Eri menilai PJS belum mengerti maksud dan tujuan dari kebijakan parkir non-tunai. Padahal, tujuannya adalah untuk menaikkan pendapatan jukir secara jelas dan transparan. 

"Karena saya melakukan parkir dengan QRIS atau parkir berlangganan ini untuk menaikkan pendapatan mereka (jukir) secara jelas. Jadi kalau (misalnya) dia (Jukir dapat) 40 persen di wilayah itu, misalnya pendapatan Rp1 juta, maka dia bisa membawa pulang Rp400 ribu per hari," kata Eri, Rabu (10/1/2024).

Dengan model parkir non-tunai, pendapatan jukir tidak perlu lagi dipotong-potong oleh pihak lain. Seperti misalnya adanya dugaan pemotongan dari anggota Dishub atau pihak yang lain. Sebab, setiap pendapatan jukir ke depan akan langsung masuk ke dalam rekening masing-masing.

"Jelas kan, tidak dipotong-potong. Nah, dengan model parkir berlangganan atau non-tunai seperti QRIS atau voucher, saya ingin memastikan satu orang (jukir) ini dapat berapa. Kalau begini kan jelas, dapat Rp400 ribu, dapat Rp300 ribu. Jadi siapa yang bermain kelihatan nanti," ujar Eri. 

Oleh sebabnya, Eri tidak mempermasalahkan apabila Paguyuban Jukir Surabaya menolak rencana pembayaran parkir melalui non-tunai. Sebab, yang bertugas untuk menjaga kendaraan parkir adalah jukir.

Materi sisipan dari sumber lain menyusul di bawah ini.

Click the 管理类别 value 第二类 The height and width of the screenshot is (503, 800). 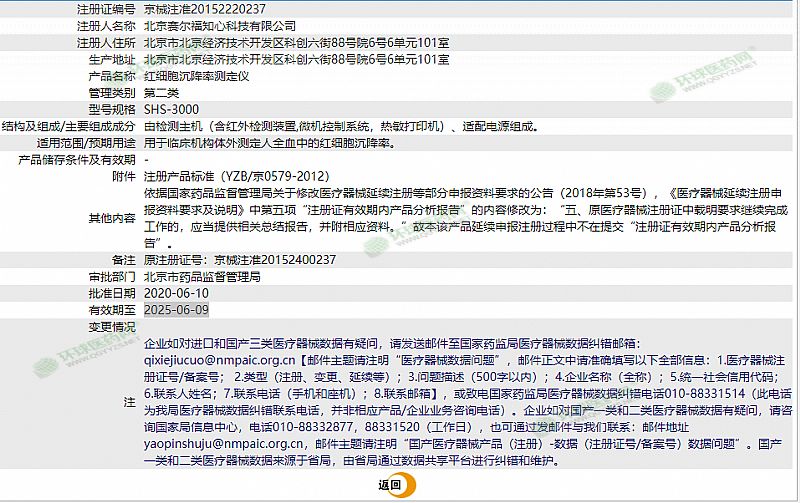coord(164,92)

"(Paguyuban menolak) ya tidak apa-apa, Jukir-nya tidak (menolak). Jukir-nya yang jalan, nanti paguyuban kita ajak bicara. Surabaya kan selalu bermusyawarah," jelasnya.

Di samping itu, Eri menegaskan bahwa tidak ada pihak yang bisa mengklaim memiliki lahan parkir di Tepi Jalan Umum. Karena lahan itu adalah milik pemerintah yang telah diatur dalam Undang-undang (UU) dan Peraturan Pemerintah (PP)

"Tidak ada yang punya lahan, ada UU nya, ada PP nya. Setiap tempat usaha itu adalah dia punya pajak parkir, setiap usaha harus menyediakan tempat parkir," ungkap dia.

Eri pun berharap semua pihak memahami, kebijakan pembayaran parkir non-tunai adalah untuk mensejahterakan jukir. Selain itu, kebijakan ini sekaligus untuk mencegah kebocoran Pendapatan Asli Daerah (PAD) melalui retribusi parkir. 

"Yang menentukan kebijakan itu adalah aturan Undang-undang. Ini (lahan parkir) milik pemerintah semua, jukir mau jalan, ya tidak apa-apa. Sekarang paguyuban, pertanyaan saya ada kepentingan apa (menolak), karena sudah jelas ini buat mensejahterakan juru parkirnya," tegas dia.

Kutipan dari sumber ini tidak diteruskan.